Some will say we need more aspiring homeowners, others will say we need more affordable homes and people like me will say we need lots more council housing to solve the problem. After all, in cities like Wolverhampton where there are 12,000 wanting a council house, there’s clearly a supply and demand deficit which only the government can address. The reality is, we probably need a little bit of all of these things – throw in a more regulated private landlord sector too - and you’d be well on the way.

But what we often seem to do is talk about housing as an asset or commodity – and what we really need to do is remind ourselves of the human impact housing has. Having somewhere to call home is, for me, a basic human necessity. Having somewhere that’s warm, safe – and that people can afford is a must for our society. What we do know is that the local will to make a difference is already there. Our council is an ambitious one and the 40 new homes they’ve just built in the city are a sign that locally we’re doing what we can – it’s the political will at Westminster that’s really needed now.
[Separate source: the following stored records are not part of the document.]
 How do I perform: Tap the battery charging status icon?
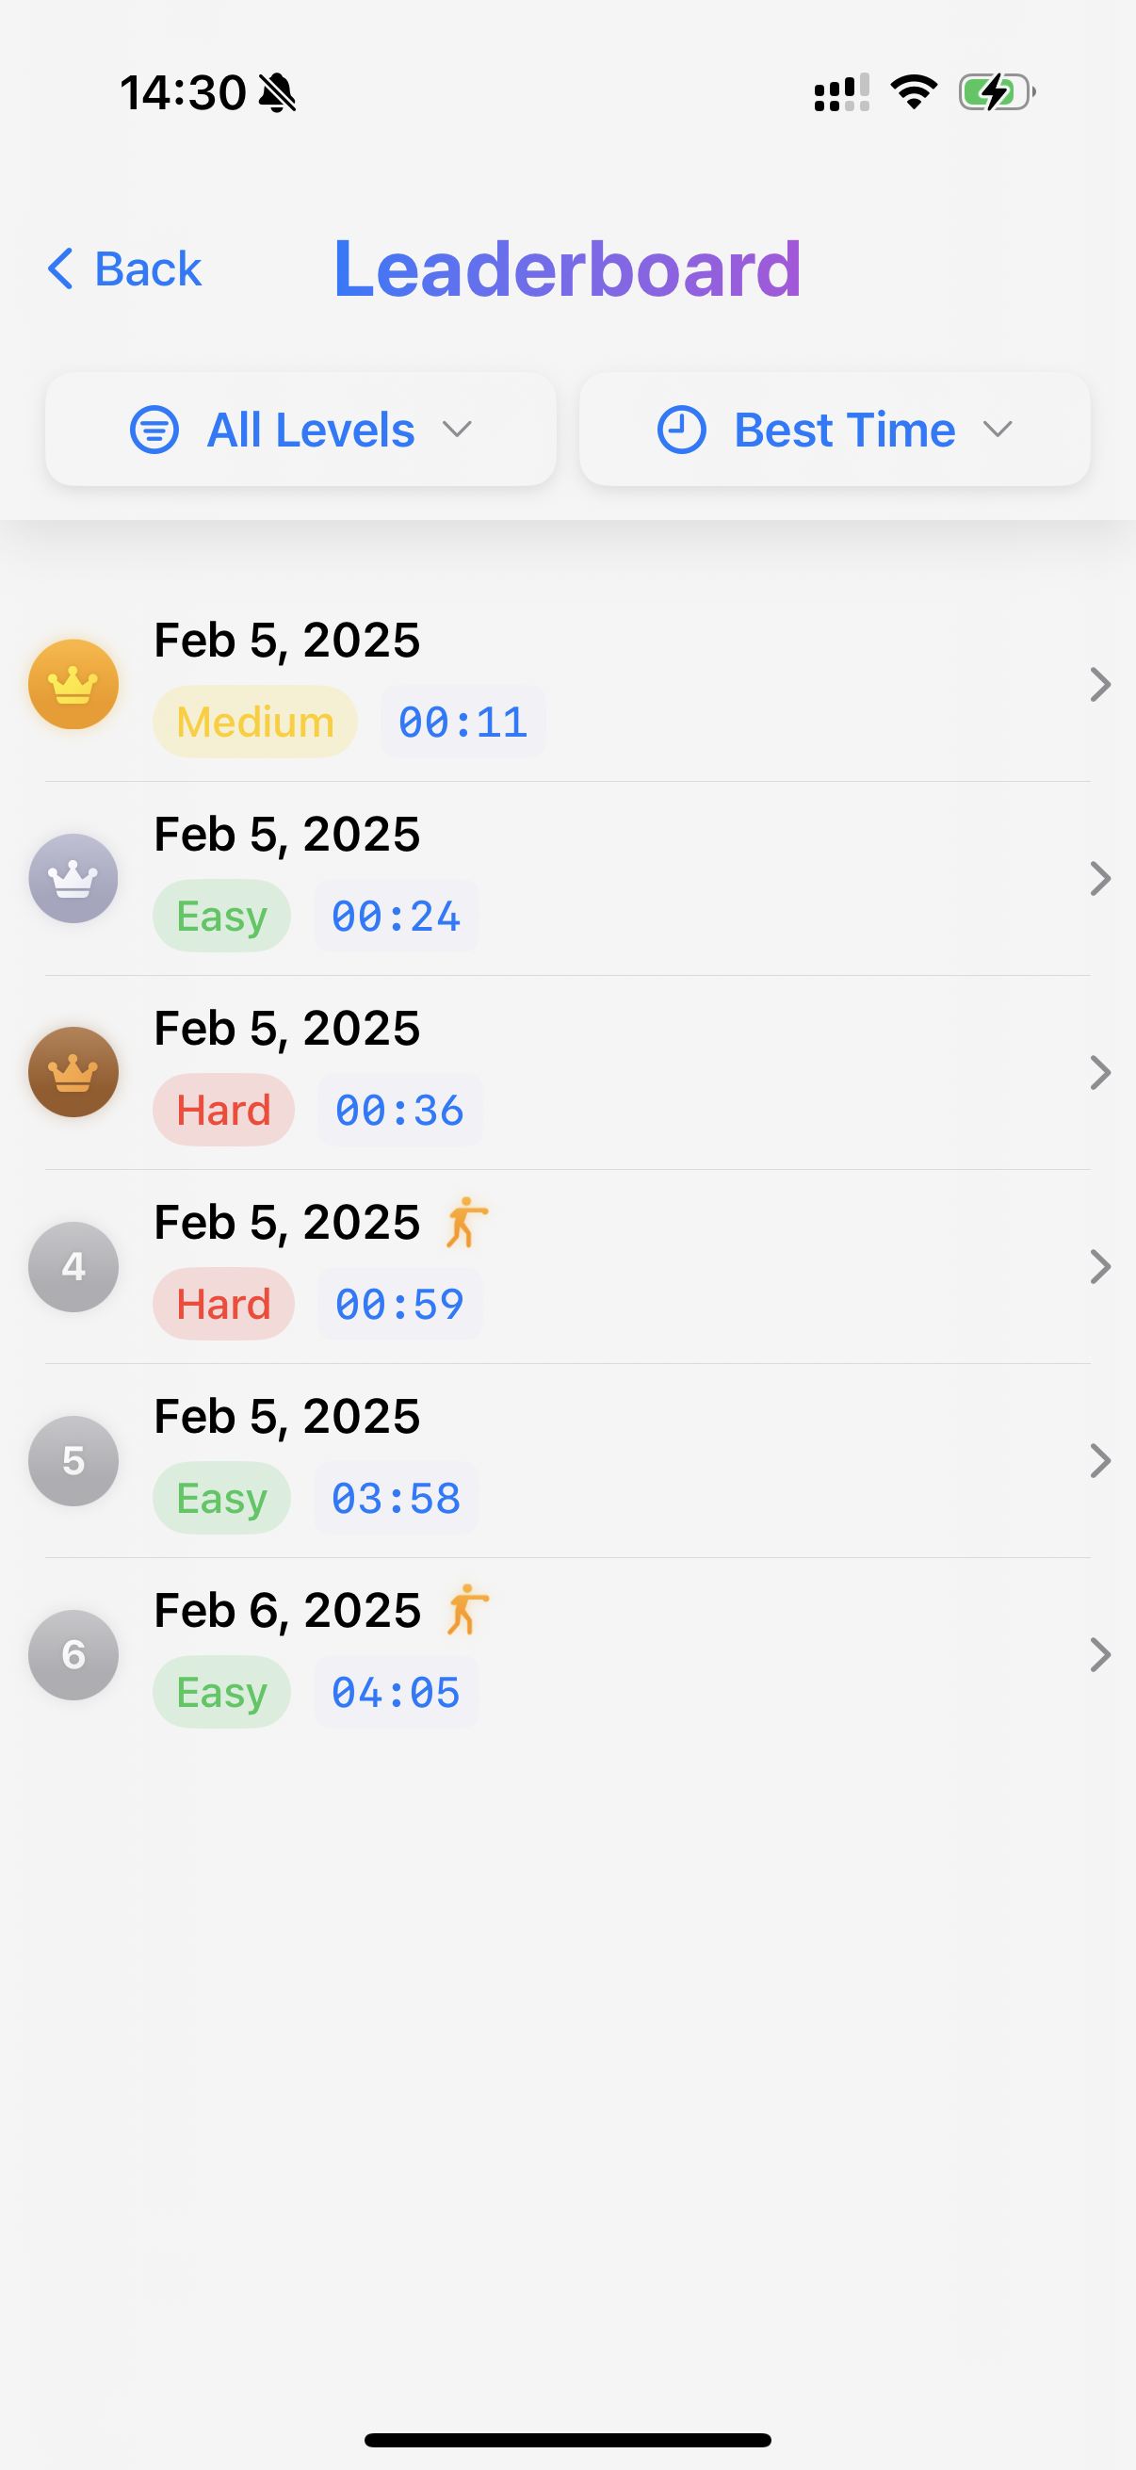[997, 92]
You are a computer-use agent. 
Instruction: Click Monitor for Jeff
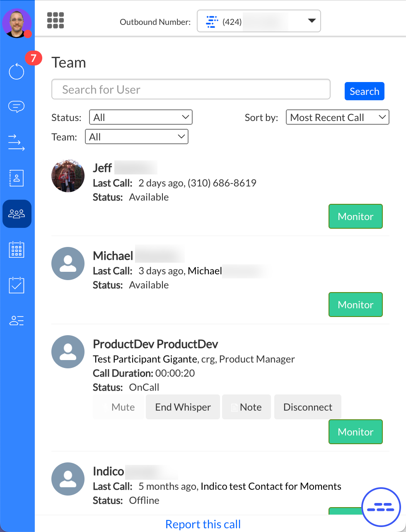pos(355,216)
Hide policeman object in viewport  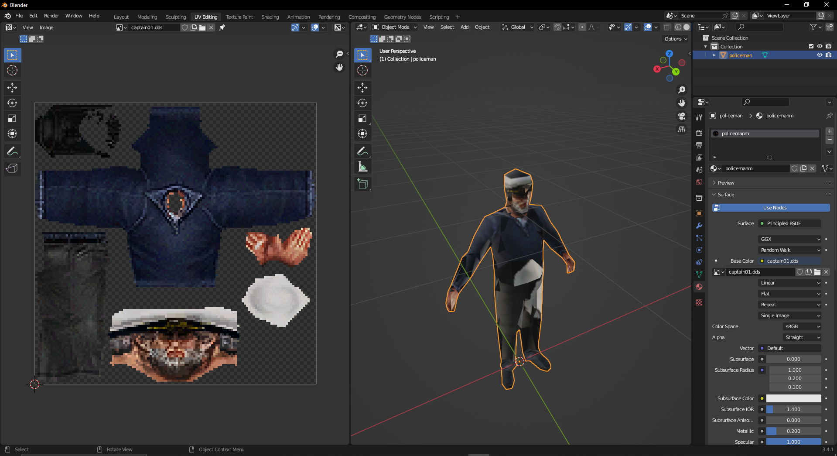point(820,55)
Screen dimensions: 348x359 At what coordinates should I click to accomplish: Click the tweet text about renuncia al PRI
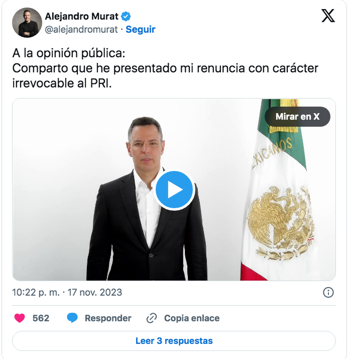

Not enough homes have been built over the year across the country. I think there’s been a recognition from all parties that this is an area they’ve struggled to deal with. And to be fair to them – it’s not necessarily an issue which has been at the forefront of the electorate’s mind either. The housing sector hasn’t pressed this forcefully enough – we haven’t got our message out there to the public.

But the tide is turning. Thanks to campaigns like Homes For Britain, more and more people recognise we’ve got a problem. Whether it’s young people looking to start a family, families getting bigger or older people desperate for a more suitably-sized home – people are more aware than ever that more needs to be done.

A lot can be achieved in five years - whoever enters Downing Street on 8th May may have just five years to leave their lasting legacy – wouldn’t it be something if that legacy was the solution to our country’s housing crisis?